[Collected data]

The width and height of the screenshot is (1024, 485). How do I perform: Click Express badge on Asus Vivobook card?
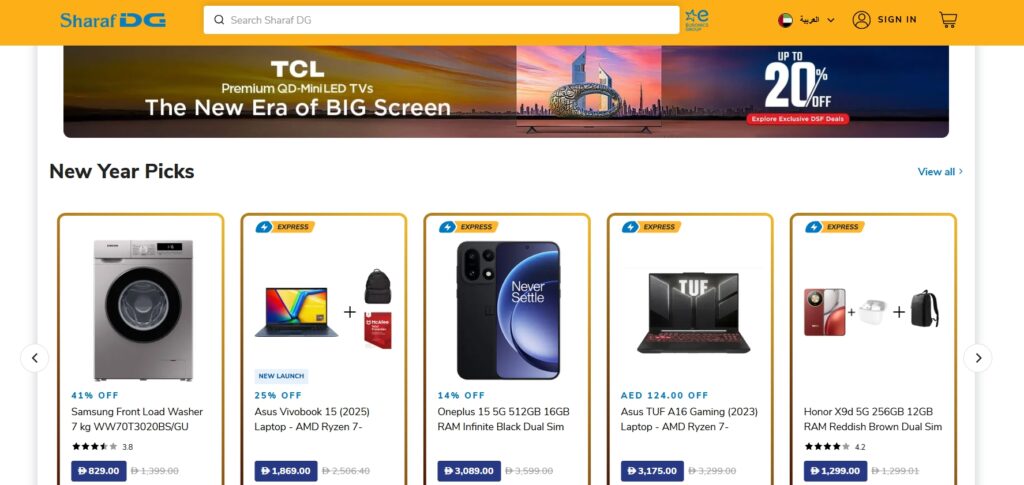[285, 227]
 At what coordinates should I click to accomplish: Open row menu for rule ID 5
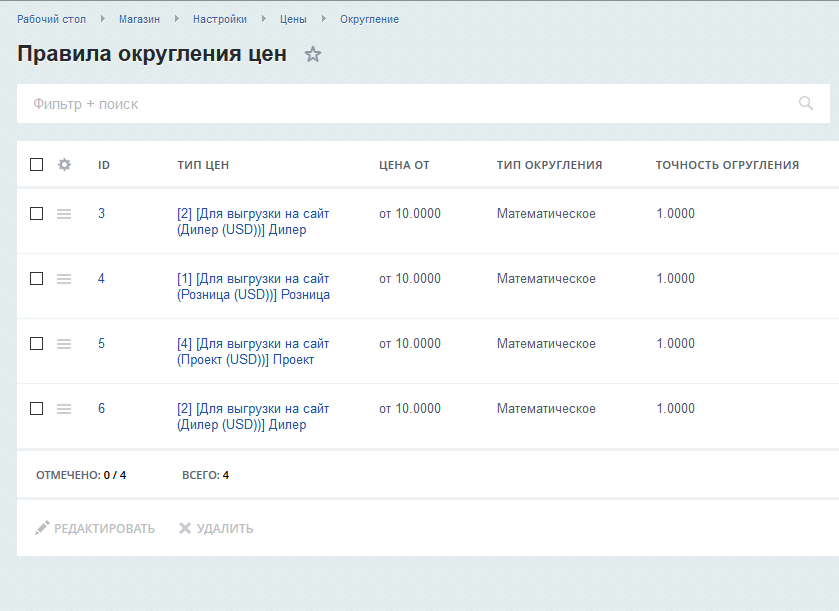[x=64, y=344]
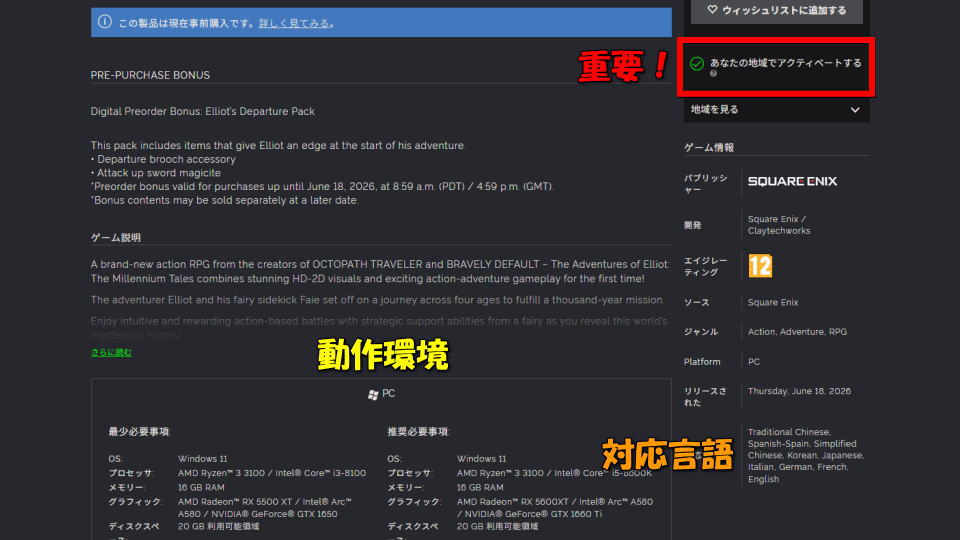The image size is (960, 540).
Task: Click the orange age rating 12 badge
Action: point(760,266)
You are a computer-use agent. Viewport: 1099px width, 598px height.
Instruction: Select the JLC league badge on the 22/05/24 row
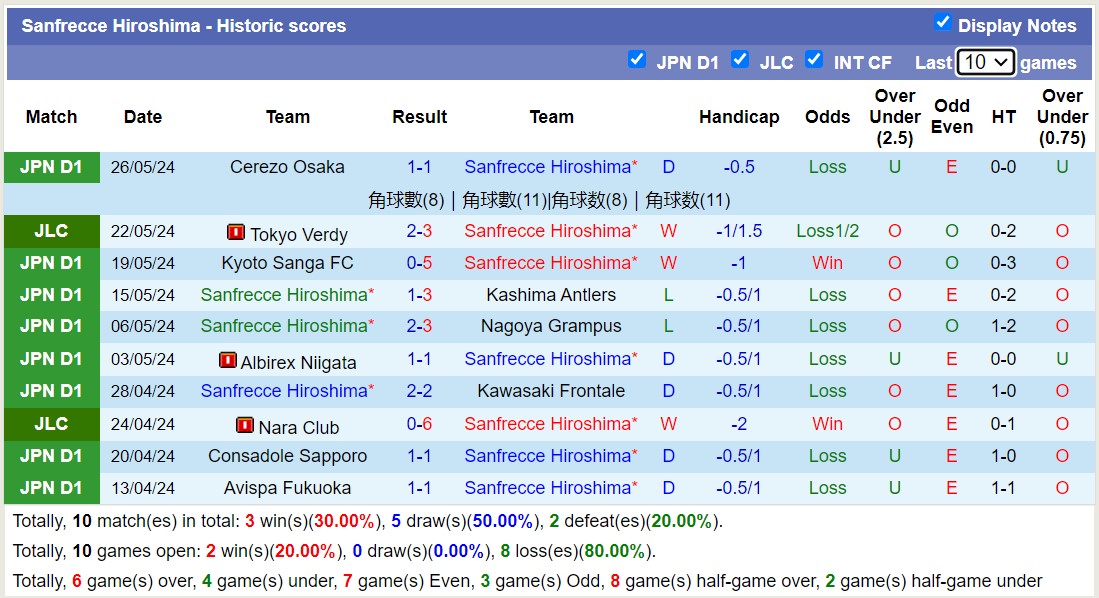point(51,231)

About this exercise »
Return the entries verbatim without images.

Output below »
The width and height of the screenshot is (1024, 485). How do I perform: Click Express badge on Asus Vivobook card?
[285, 227]
 At what coordinates should I click to accomplish: Open row menu for rule ID 5
[x=64, y=344]
The image size is (960, 540).
Task: Click the orange age rating 12 badge
Action: point(760,266)
You are a computer-use agent. Viewport: 1099px width, 598px height.
Instruction: Select the JLC league badge on the 22/05/24 row
point(51,231)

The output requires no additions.